CENÁRIO BRASILEIRO

Relações governamentais e defesa de interesses no Brasil estão emergindo das sombras. Concomitantemente, os avanços tecnológicos facilitam de forma crescente o acesso a diversas informações, e fragmentam e democratizam os meios de comunicação. O impacto da soma desses fatores, já sentidos nos mercados europeu e americano, é o aumento da procura por soluções mais sofisticadas para atender as necessidades cada vez mais complexas das empresas multinacionais e suas respectivas associações.

As empresas devem analisar constantemente o ambiente em que atuam em termos políticos, econômicos e culturais, afim de avaliar tanto os riscos presentes como as oportunidades disponíveis, pensando não apenas em suas operações locais, mas também em seus empreendimentos globais. Esse processo, combinado com medidas para envolver os principais stakeholders do setor, é o que nós da Concordia definimos como public affairs.

A economia dinâmica do Brasil está atraindo cada vez mais os investimentos de operadores do mercado internacional, assim como do próprio mercado local.
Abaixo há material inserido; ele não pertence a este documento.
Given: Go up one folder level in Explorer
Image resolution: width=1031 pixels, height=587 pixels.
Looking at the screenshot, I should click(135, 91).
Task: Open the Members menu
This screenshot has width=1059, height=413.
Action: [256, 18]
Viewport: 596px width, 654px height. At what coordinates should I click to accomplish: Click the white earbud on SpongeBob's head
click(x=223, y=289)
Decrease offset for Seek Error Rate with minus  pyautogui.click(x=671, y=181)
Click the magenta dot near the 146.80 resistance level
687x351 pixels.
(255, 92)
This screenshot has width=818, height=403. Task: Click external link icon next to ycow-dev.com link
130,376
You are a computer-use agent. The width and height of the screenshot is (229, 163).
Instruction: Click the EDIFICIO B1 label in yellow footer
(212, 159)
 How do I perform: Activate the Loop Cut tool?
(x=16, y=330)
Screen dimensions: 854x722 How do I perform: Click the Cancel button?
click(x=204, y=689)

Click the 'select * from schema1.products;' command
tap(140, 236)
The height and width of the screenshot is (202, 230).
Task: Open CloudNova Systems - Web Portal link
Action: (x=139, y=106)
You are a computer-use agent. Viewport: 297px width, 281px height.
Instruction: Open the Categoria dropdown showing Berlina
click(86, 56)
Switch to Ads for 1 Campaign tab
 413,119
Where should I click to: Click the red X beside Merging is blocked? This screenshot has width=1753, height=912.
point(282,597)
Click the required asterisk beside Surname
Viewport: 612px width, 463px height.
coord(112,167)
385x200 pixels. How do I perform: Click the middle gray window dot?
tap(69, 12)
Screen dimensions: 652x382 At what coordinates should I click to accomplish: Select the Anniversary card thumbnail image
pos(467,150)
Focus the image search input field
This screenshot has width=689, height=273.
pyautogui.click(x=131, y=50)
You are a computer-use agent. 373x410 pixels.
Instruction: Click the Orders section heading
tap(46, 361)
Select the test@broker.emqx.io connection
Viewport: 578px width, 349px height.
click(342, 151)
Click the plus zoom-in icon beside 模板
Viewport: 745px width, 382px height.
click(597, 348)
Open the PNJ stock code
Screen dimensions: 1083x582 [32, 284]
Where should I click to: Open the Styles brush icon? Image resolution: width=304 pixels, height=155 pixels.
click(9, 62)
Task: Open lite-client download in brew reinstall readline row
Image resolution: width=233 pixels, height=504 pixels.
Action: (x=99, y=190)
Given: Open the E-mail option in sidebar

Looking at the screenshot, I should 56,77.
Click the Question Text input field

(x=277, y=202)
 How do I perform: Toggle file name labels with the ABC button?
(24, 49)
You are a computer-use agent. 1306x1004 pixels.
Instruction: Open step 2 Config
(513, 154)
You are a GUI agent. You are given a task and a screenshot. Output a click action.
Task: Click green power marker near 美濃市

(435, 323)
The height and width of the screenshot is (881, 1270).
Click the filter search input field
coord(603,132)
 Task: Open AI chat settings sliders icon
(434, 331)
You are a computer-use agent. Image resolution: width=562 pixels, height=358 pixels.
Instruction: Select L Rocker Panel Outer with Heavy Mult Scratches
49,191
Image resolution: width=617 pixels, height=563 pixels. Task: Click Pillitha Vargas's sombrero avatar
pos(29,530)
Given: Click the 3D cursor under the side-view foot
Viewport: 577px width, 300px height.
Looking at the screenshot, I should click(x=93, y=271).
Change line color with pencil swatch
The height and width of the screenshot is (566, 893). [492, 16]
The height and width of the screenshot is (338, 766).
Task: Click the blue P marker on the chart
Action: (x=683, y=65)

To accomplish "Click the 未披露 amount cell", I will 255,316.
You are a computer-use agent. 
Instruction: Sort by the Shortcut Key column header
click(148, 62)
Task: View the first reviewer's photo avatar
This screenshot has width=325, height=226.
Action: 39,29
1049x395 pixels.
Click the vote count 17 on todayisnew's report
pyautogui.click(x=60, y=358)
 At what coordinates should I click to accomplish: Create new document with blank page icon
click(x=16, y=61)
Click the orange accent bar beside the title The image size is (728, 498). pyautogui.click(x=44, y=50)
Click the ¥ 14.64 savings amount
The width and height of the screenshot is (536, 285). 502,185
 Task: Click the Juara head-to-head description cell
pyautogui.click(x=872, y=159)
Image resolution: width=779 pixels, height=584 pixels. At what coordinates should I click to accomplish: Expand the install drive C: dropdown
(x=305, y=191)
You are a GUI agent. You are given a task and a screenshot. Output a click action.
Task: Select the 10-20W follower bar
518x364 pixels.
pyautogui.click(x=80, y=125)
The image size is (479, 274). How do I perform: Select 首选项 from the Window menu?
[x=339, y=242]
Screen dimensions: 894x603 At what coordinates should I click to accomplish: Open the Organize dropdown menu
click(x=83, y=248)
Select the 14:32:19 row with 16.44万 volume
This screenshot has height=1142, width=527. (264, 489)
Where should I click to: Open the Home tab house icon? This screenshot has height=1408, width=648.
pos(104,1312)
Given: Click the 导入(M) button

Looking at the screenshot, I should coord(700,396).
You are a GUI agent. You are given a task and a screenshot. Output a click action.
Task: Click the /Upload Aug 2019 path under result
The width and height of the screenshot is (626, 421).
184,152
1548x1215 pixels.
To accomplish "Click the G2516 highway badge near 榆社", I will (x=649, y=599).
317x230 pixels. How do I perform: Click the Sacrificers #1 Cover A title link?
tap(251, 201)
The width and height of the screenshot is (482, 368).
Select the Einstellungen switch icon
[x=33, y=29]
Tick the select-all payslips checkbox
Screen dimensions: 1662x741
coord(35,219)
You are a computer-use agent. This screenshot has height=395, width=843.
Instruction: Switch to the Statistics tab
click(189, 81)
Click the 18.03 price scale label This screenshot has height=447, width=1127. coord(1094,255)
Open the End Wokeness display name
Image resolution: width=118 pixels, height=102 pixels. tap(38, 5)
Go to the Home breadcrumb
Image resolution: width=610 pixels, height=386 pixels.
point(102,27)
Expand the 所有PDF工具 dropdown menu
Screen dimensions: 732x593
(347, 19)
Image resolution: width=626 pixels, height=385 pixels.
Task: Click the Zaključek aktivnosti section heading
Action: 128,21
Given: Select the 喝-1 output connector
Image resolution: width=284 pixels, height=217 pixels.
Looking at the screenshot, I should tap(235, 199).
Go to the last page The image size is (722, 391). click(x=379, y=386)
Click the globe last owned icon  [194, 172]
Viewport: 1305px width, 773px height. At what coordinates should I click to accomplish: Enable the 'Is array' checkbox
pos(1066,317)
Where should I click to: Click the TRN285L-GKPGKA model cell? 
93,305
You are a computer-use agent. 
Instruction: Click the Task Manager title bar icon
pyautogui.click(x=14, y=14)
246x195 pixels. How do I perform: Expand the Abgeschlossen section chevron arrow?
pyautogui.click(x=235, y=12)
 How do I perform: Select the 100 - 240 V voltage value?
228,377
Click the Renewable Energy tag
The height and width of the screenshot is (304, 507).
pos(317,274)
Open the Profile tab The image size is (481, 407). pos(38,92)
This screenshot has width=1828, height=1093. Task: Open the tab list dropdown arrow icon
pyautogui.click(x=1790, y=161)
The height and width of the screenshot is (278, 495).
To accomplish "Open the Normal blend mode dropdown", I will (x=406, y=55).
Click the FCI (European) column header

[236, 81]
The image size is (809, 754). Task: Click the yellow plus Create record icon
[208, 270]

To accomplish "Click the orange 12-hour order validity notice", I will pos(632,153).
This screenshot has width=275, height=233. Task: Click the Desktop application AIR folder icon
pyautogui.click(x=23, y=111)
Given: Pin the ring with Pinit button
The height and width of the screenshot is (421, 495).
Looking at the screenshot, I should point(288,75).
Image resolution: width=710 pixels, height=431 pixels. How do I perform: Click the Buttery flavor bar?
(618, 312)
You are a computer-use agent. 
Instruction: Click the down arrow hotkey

Enquanto o país é relativamente aberto ao investimento estrangeiro, as multinacionais muitas vezes enfrentam desafios regulatórios e políticas públicas, algumas vezes explícitas e outras vezes não tão óbvias, que exigem análises e abordagens estratégicas específicas e sob medida.

O compromisso do governo em desenvolver a indústria nacional combinado com o aumento do ativismo regulatório e da interferência política nas agências reguladoras, significa que hoje tanto os atores locais quanto internacionais podem se beneficiar de expertise externa para lidar com o Estado brasileiro. Dado que o governo muitas vezes é um grande concorrente ou cliente em potencial, as empresas também se beneficiam com serviços estratégicos de orientação sobre contratos públicos e/ou parcerias público-privadas (PPPs).